WORK REQUEST:
Once you find the line with "[Open search] (57, 25)", copy it and every line after it through the end of the entries below, exactly as written.

--- MATERIAL TO PROCESS ---

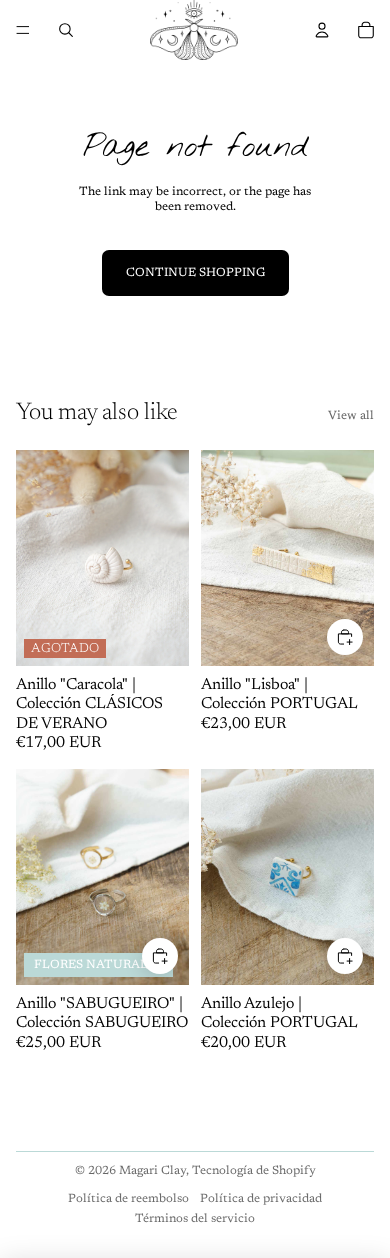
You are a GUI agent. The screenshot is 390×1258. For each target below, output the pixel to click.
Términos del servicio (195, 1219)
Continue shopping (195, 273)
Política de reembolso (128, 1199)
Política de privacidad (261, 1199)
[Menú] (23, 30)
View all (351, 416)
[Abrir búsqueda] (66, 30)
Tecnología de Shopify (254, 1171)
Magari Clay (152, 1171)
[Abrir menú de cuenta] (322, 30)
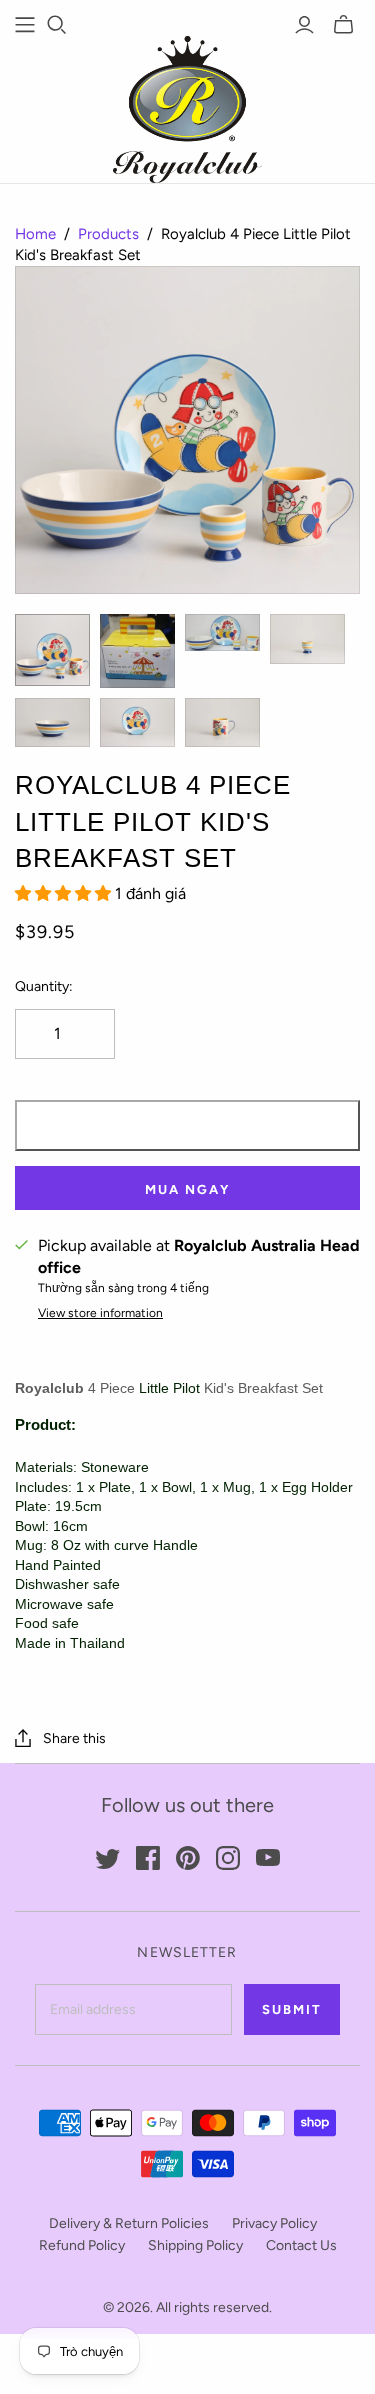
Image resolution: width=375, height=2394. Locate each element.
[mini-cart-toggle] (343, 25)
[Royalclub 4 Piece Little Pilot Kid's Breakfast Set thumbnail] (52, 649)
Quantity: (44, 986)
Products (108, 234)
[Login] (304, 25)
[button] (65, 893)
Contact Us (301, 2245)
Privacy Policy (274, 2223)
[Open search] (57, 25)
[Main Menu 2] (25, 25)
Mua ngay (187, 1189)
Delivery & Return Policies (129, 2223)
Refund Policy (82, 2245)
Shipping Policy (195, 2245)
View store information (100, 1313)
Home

---

ANSWER TO THE PROBLEM:
[Open search] (57, 25)
[Main Menu 2] (25, 25)
Mua ngay (187, 1189)
Delivery & Return Policies (129, 2223)
Refund Policy (82, 2245)
Shipping Policy (195, 2245)
View store information (100, 1313)
Home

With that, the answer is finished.